The German government has reached an agreement with the European Union to allow the sale of vehicles that burn fuels made from renewable energy past 2035, resolving a dispute that threatened to upset a key element of the bloc’s path to climate neutrality.
Volker Wissing, Germany’s Minister for Transportation, said on Saturday that Berlin had won assurances from negotiators that the rules for new vehicles would be technology neutral, allowing carbon-neutral synthetic fuels, known as e-fuels, to be used. Germany had been pushing for an exception to the E.U.’s proposed 2035 ban on internal combustion engines.
“This paves the way for vehicles with combustion engines that only use CO2-neutral fuels to be newly registered after 2035,” Mr. Volker Wissing said.
“In a first step, a vehicle category of e-fuels-only is to be created and subsequently integrated into the fleet limit regulation,” he said. The full process is to be completed by the fall of 2024, he said.

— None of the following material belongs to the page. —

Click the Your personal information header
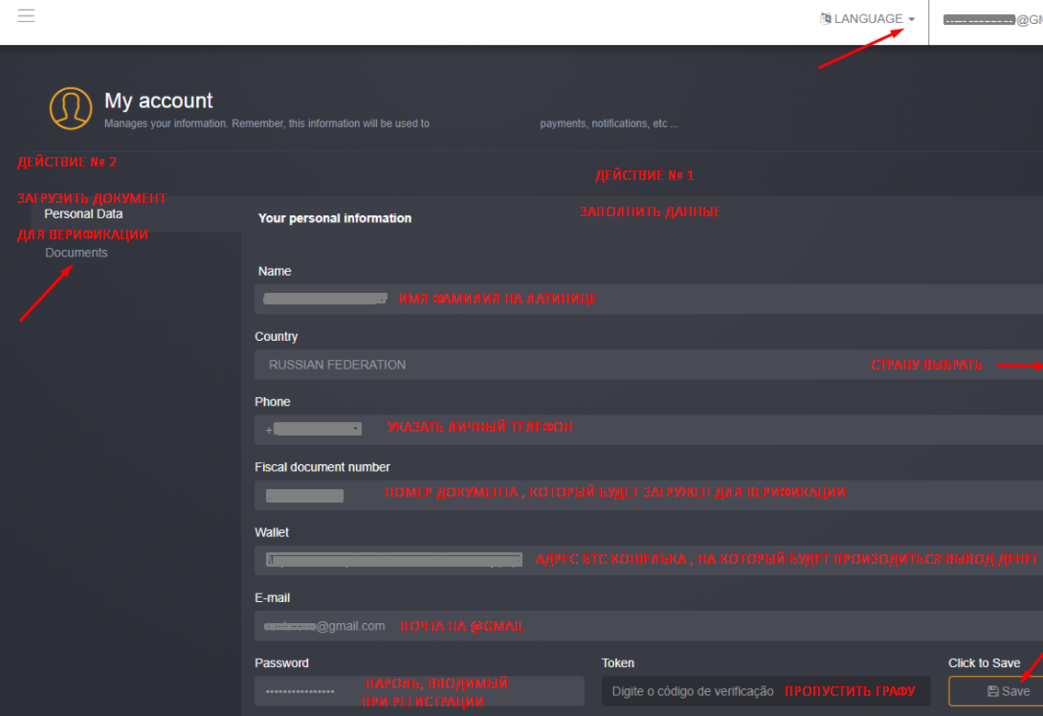Screen dimensions: 1043x716 tap(334, 218)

Berlin’s decision in early March to seek a change in the E.U. legislation came on the eve of a final vote, causing a rift among E.U. governments and threatening to undermine legislation that is a cornerstone of the European Union’s ambitious plans to make the 27-member bloc carbon-neutral by 2050.
Germany’s position was supported by some carmakers, including Porsche, but it has provoked criticism from other manufacturers that have begun spending huge sums to shift their production toward electric vehicles in anticipation of the ban.

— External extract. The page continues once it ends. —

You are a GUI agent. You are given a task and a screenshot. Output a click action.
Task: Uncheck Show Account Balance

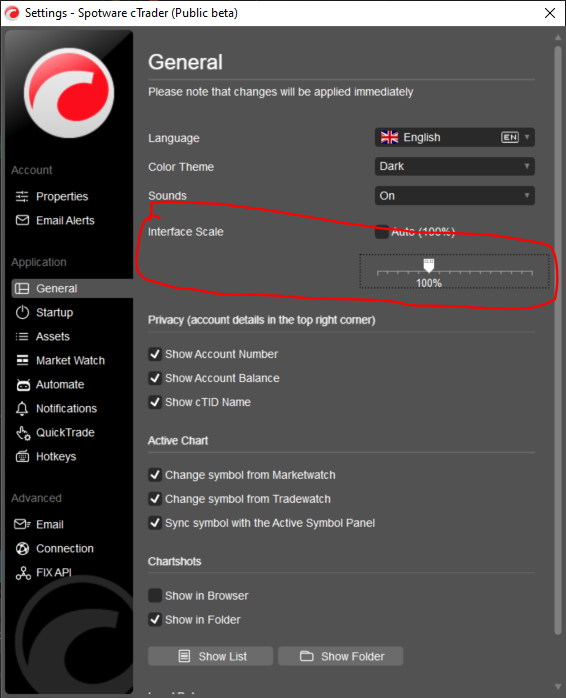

The vote can now be held on Tuesday when energy ministers meet in Brussels. Several other countries, including Italy and the Czech Republic, that had opposed the legislation will be unable to reach a sufficient number of votes to block its passage. Italy wanted further assurances, including how cars using biofuels could also be exempted.
“We will work now on getting the CO2-standards for cars regulation adopted as soon as possible, and the Commission will follow-up swiftly with the necessary legal steps,” Frans Timmermans, the vice president of the European Commission who oversees the bloc’s push toward climate neutrality, said on Twitter.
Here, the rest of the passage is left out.